WHAT YOU NEED TO DO:
1: In the agility training blog post, what kind of stop does Lynn have on her teeter?
2: Resume the agility training blog post after its final sentence.

DOCUMENT EXCERPT:
Friday, April 8, 2011

Answer To A Question...

I really shouldn't stay in bed for me WAY TO MUCH TIME to think :) And due to completely losing it mentally from being stuck inside all week...I made a small trek outside...laid in the grass, took my camera and took random, weird photos that I shall share with you...why...well...why not?
Based on my videos posted this past week...I have gotten several emails asking me why I chose to teach Lynn the "4 on the floor" stop on her DW instead of the 2 on 2 off that she has on her teeter. And if so, why did I do that over her 2 on 2 off teeter? My answer is, she decided that was what she wanted to do. I am sure I am going to get some people saying that is a bad idea. And I am OK with that. She does the same thing consistently, and it is natural to her. So, I will take my chances with what she chooses to do. Logic is taking me that direction.
Maybe that makes me seem lazy? Not sure. I don't think of it as lazy, I think of it as working with the dog. Must be all that herding training huh? :)
I think as long as you are teaching it, and proofing it, and insisting the dog perform it consistently...what's the big deal? In agility, we as trainers, try to make things as black and white as possible...tell the dog when this happens, do this. But we then put them in all sorts of situations: running in rain, running on rubberized equipment, with frantic handlers, running on grass, running on mats, different see saw tipping points, weave pole spacing etc etc... We throw all these grey areas at them and expect them to just adjust immediately.

DATA LINES:

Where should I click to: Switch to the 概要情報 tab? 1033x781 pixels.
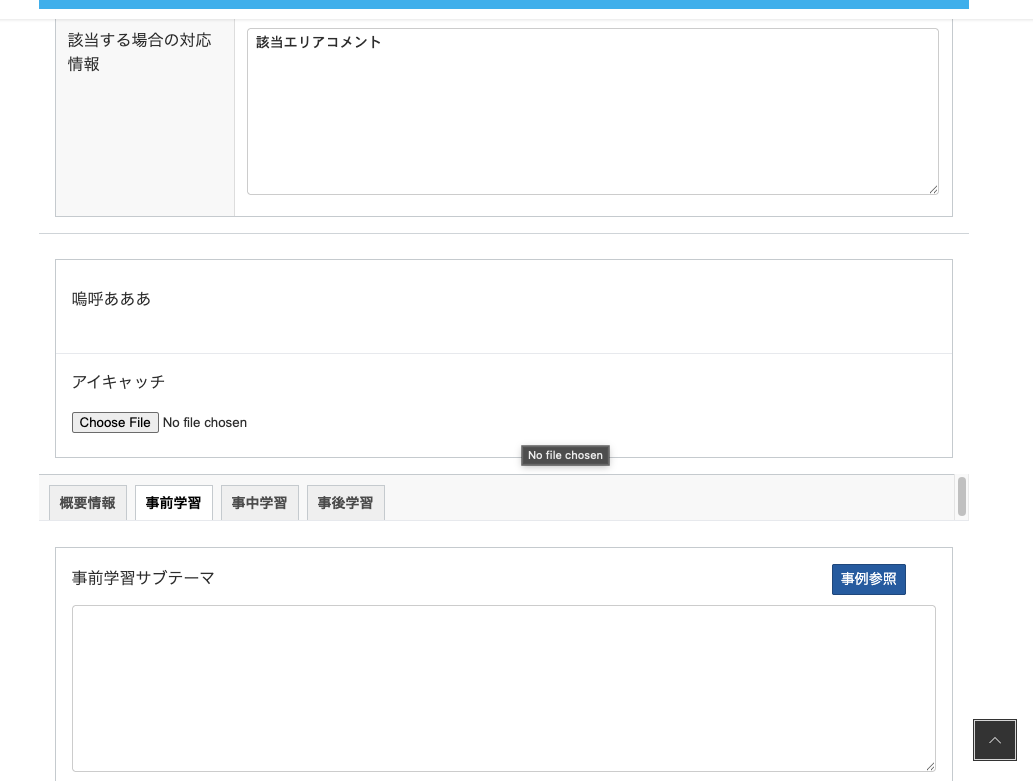click(x=88, y=503)
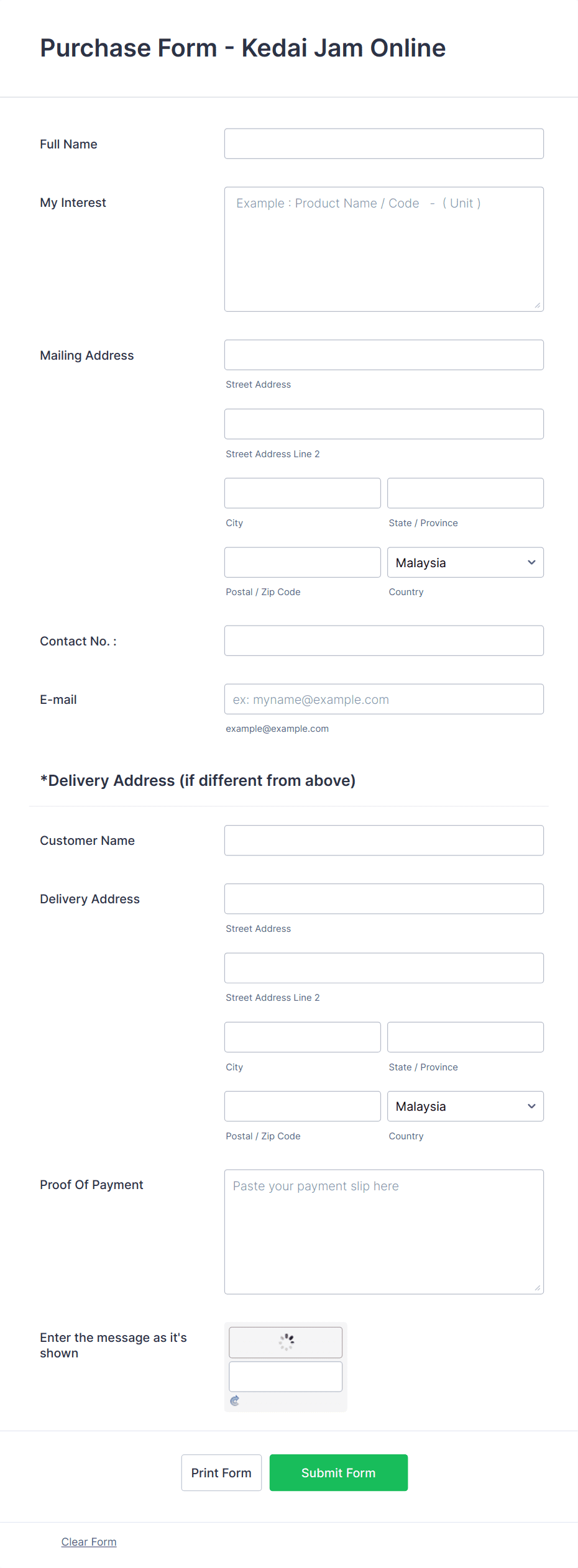Image resolution: width=578 pixels, height=1568 pixels.
Task: Open the Country dropdown under Mailing Address
Action: tap(465, 562)
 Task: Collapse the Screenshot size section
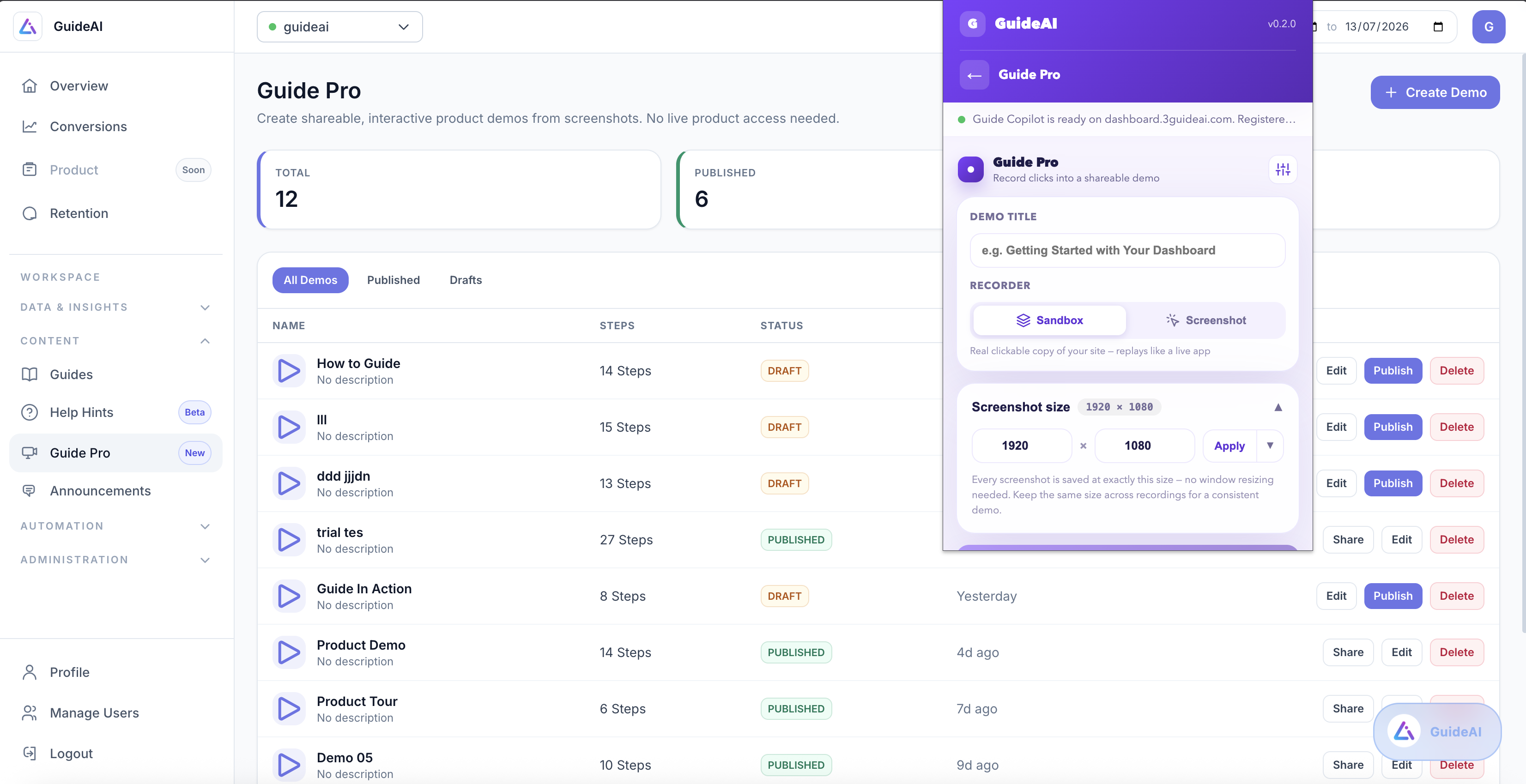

TASK ANSWERS:
1: A 2 on 2 off stop.

2:
And perform PERFECTLY. It's amazing how well they do...I am sure if you put humans in the same situations, we would not fair NEARLY as well :) Think about the tenths of a second these dogs have, going full speed to come out of a tunnel and in 18 feet find a WP entry...just stop and THINK about it...for a minute.........I'll wait.

It's really, REALLY amazing isn't it? Dogs are the masters of reading the "grey areas"...picking up patterns...just amazing really. Someone asked me how my dogs know they are going to work sheep versus just hanging out in the yard. I don't TEACH them this...they figure out...dogs in groups don't work sheep, dogs with me by themselves, as we are walking towards the barn, will be working sheep. Dog with me and I have a toy in my hand equals agility. I go out the same door, but those little things make the difference in the dogs idea of what they are doing.

So that's how I think...all they do out there, all the differences, the grey areas they put up with, adjust, figure out, while going like bats out of hell...ALL THAT. A compromise here and there isn't going to kill us as a team. If Lynn wants to do a down, 4 on the floor as her stop on the DW, I say, you go sista!!! If it makes her happy...if it makes her enjoy agility...I'm all for it :)

Sheep herding has so many grey areas the dogs have to think, adjust, work through things, without you helping...I have never been a more complete team with my dogs than when working stock. You depend on the dogs ability to make decisions, sure they have hundreds of years of instinct bred into them for this task...but it still puts me in awe the abilities these dogs have. And I know that influences my training...I think for the better. I listen to my dogs (so sometimes my dogs have to eventually YELL IT--SLOWLY--USING SMALL WORDS--sorry Lynn), and try to figure out why. Ask why? Not what they are doing...why?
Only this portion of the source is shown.